On Wed, Dec 31, 2014 at 01:56:08PM -0500, Noah Misch wrote:
> On Wed, Dec 31, 2014 at 12:32:37AM -0500, Robert Haas wrote:
> > On Sun, Dec 28, 2014 at 4:58 PM, Noah Misch <noah(at)leadboat(dot)com> wrote:
> > > I wondered whether to downgrade FATAL to LOG in back branches. Introducing a
> > > new reason to block startup is disruptive for a minor release, but having the
> > > postmaster deadlock at an unpredictable later time is even more disruptive. I
> > > am inclined to halt startup that way in all branches.
> >
> > Jeepers. I'd rather not do that. From your report, this problem has
> > been around for years. Yet, as far as I know, it's bothering very few
> > real users, some of whom might be far more bothered by the postmaster
> > suddenly failing to start. I'm fine with a FATAL in master, but I'd
> > vote against doing anything that might prevent startup in the
> > back-branches without more compelling justification.
>
> Clusters hosted on OS X fall into these categories:
>
> 1) Unaffected configuration. This includes everyone setting a valid messages
> locale via LANG, LC_ALL or LC_MESSAGES.
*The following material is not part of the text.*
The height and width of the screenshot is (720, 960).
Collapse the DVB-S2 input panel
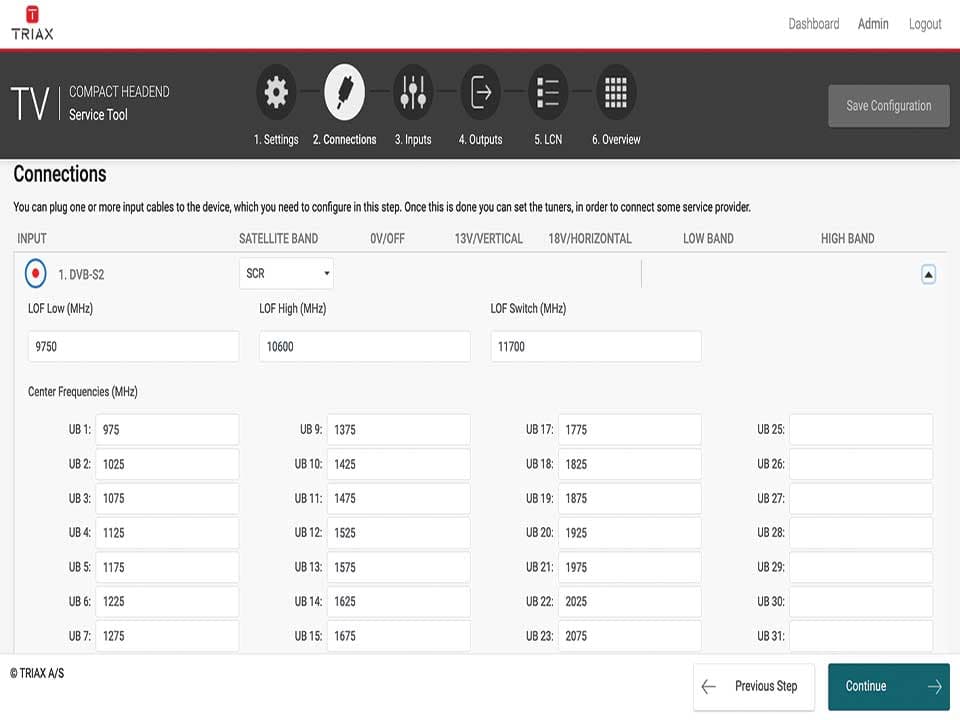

> 2) Affected configuration. Through luck and light use, the cluster would not
> experience the crashes/hangs.
> 3) Cluster would experience the crashes/hangs.
>
> DBAs in (3) want the FATAL at startup, but those in (2) want a LOG message
> instead. DBAs in (1) don't care. Since intermittent postmaster hangs are far
> worse than startup failure, if (2) and (3) have similar population, FATAL is
> the better bet. If (2) is sufficiently more populous than (3), then the many
> small pricks from startup failure do add up to hurt more than the occasional
> postmaster hang. Who knows how that calculation plays out.
The first attached patch, for all branches, adds LOG-level messages and an
assertion. So cassert builds will fail hard, while others won't. The second
patch, for master only, changes the startup-time message to FATAL. If we
decide to use FATAL in all branches, I would just squash them into one.